## TASK DESCRIPTION
Reproduce the data below word for word, starting at the line containing "Select Slovak in Available Languages" and continuing through the end of the data. Leave the pictures out.

• • •

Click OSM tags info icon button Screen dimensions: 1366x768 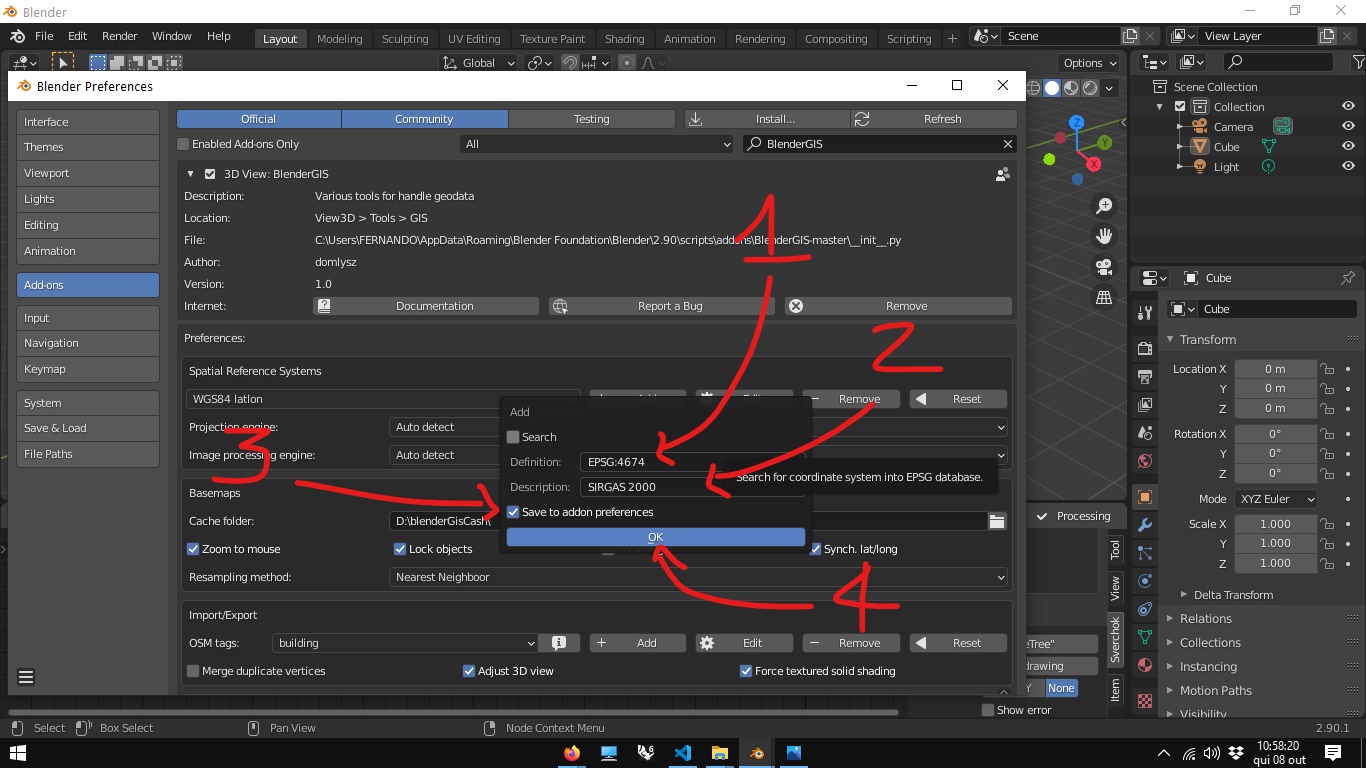560,643

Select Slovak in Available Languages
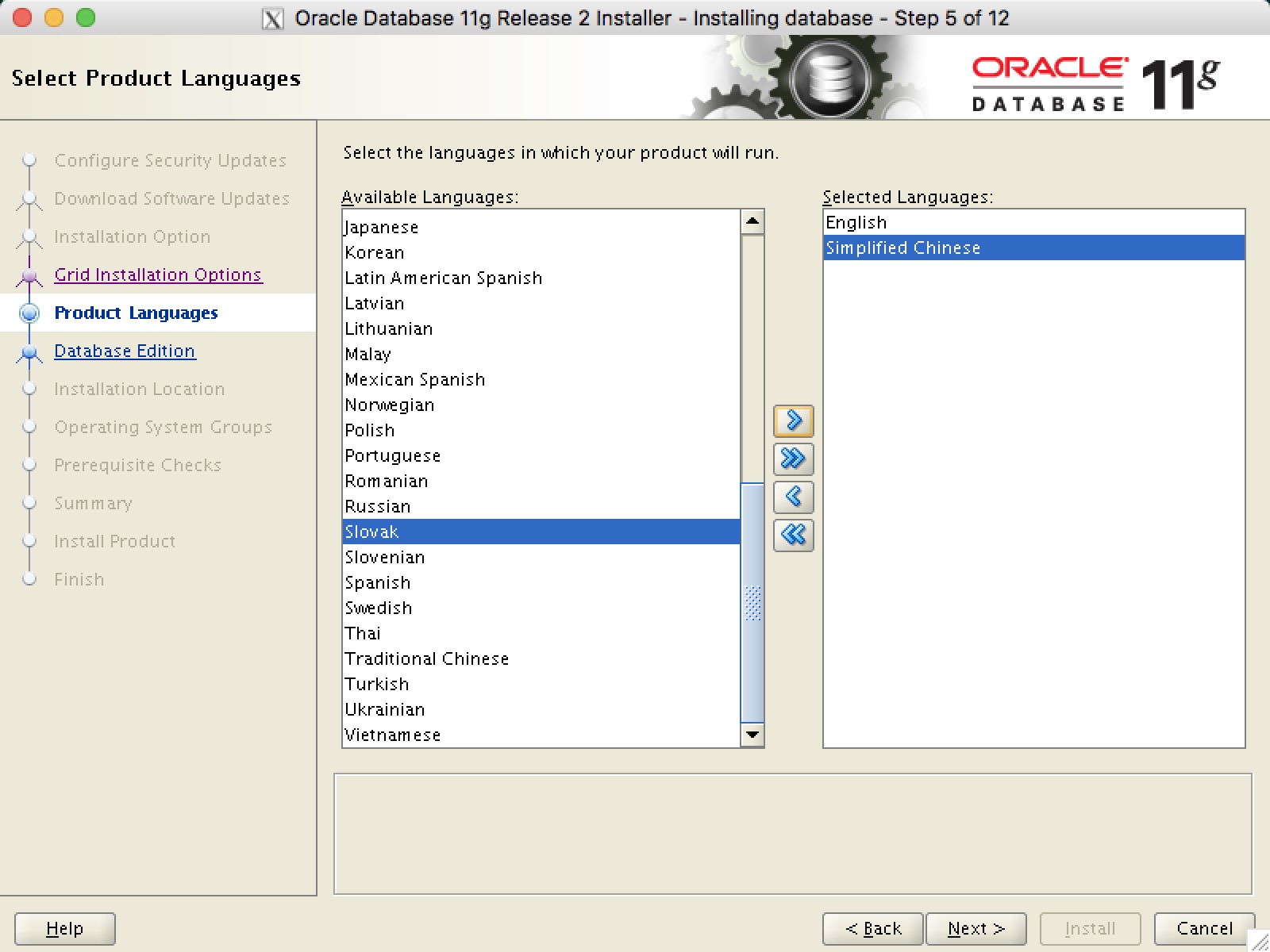[476, 532]

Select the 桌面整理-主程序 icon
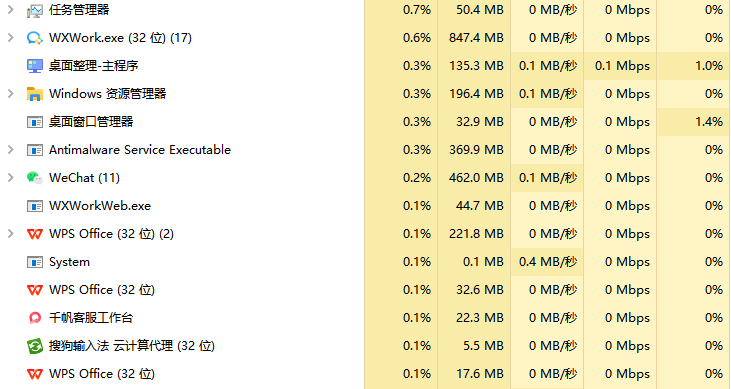tap(35, 66)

• • •

## SOLUTION TO THE EXERCISE
Select Slovak in Available Languages
[476, 532]

Select the 桌面整理-主程序 icon
tap(35, 66)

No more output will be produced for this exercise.